◆ TO DO ◆
The answer is to be the lines below that lie between the line holding "[Twitter] (38, 2545)" and the line holding "Internships (451, 734)", inclusive, transcribed exactly and free of pictures.

# # # # # # #

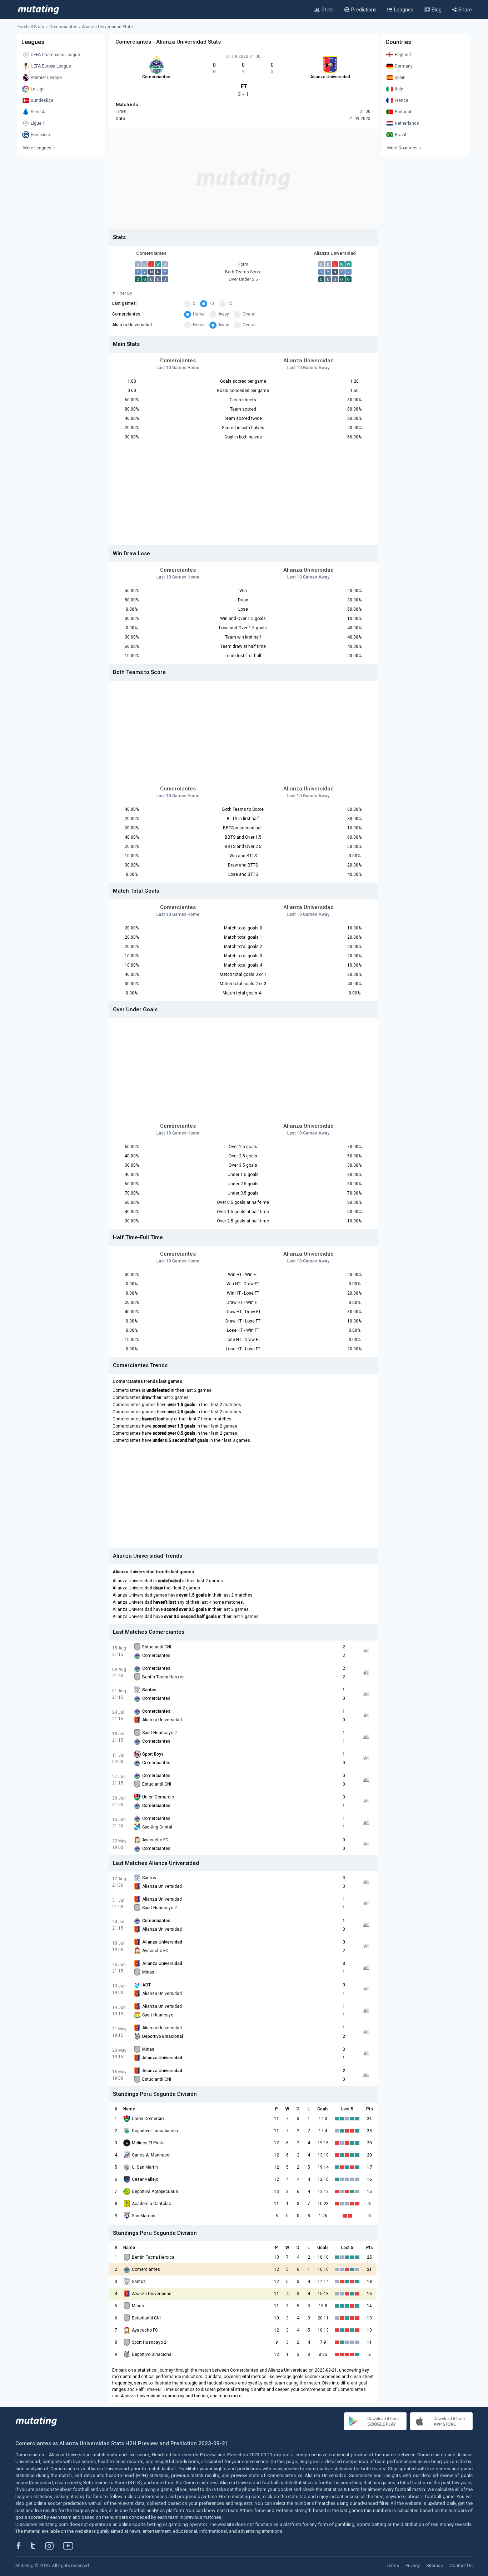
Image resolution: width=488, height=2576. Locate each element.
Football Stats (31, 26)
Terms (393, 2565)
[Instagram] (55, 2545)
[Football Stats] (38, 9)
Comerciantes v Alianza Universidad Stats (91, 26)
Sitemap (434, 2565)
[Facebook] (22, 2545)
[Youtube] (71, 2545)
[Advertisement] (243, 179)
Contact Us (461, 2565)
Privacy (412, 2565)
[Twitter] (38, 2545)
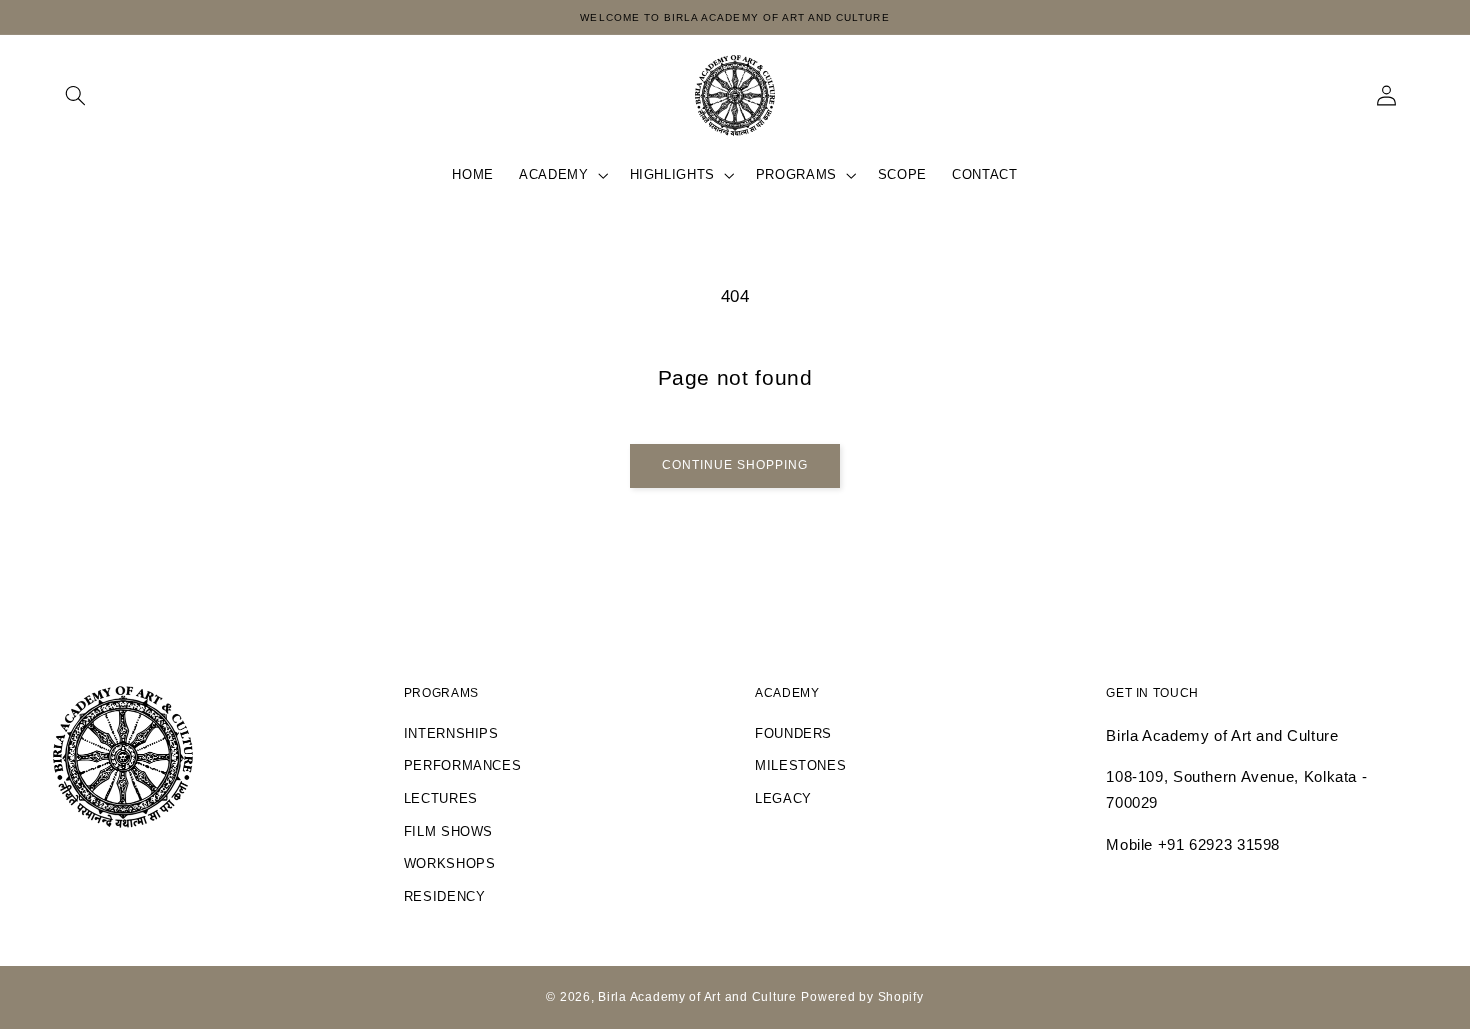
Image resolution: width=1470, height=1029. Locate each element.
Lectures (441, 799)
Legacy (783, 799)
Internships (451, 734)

# # # # # # #

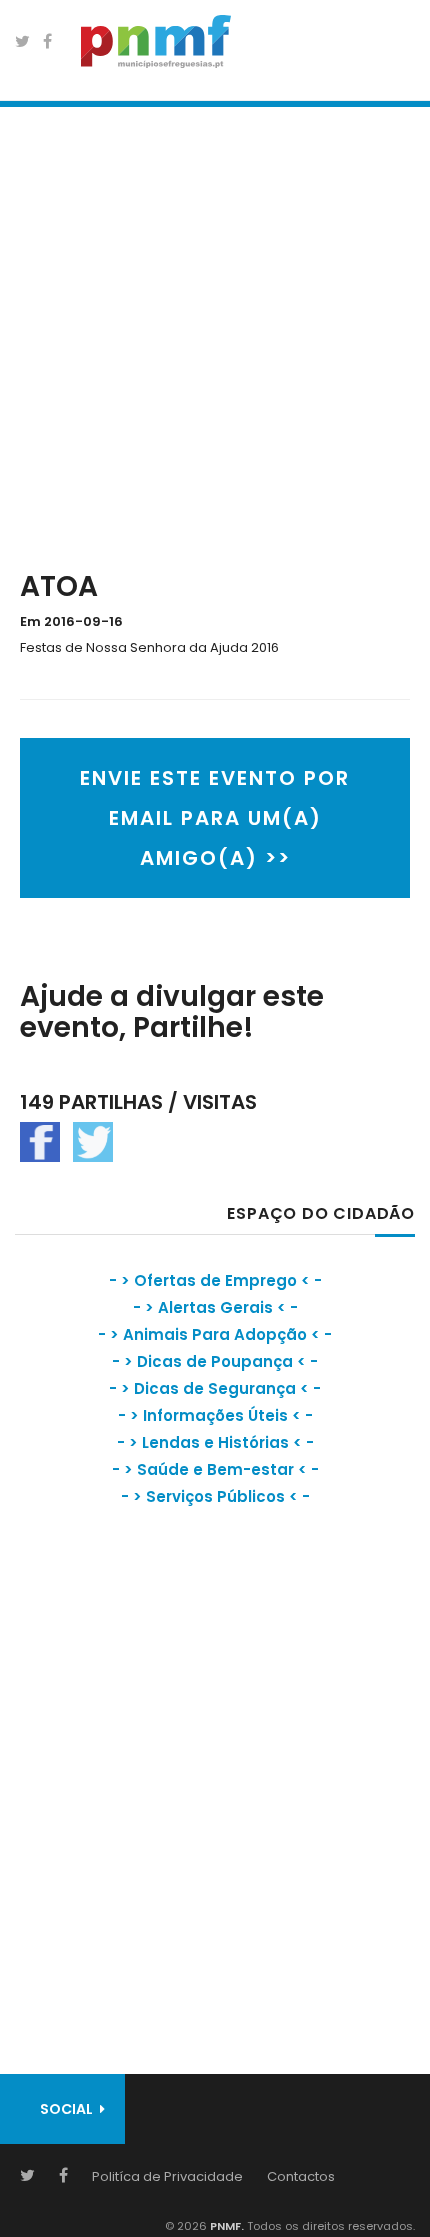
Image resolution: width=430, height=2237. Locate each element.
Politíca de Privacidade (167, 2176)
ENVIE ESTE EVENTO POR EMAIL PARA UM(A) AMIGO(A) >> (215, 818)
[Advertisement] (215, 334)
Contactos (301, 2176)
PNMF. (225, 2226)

# # # # # # #

◆ RESULT FOR THIS EXERCISE ◆
[Twitter] (38, 2545)
Image resolution: width=1470, height=1029. Locate each element.
Lectures (441, 799)
Legacy (783, 799)
Internships (451, 734)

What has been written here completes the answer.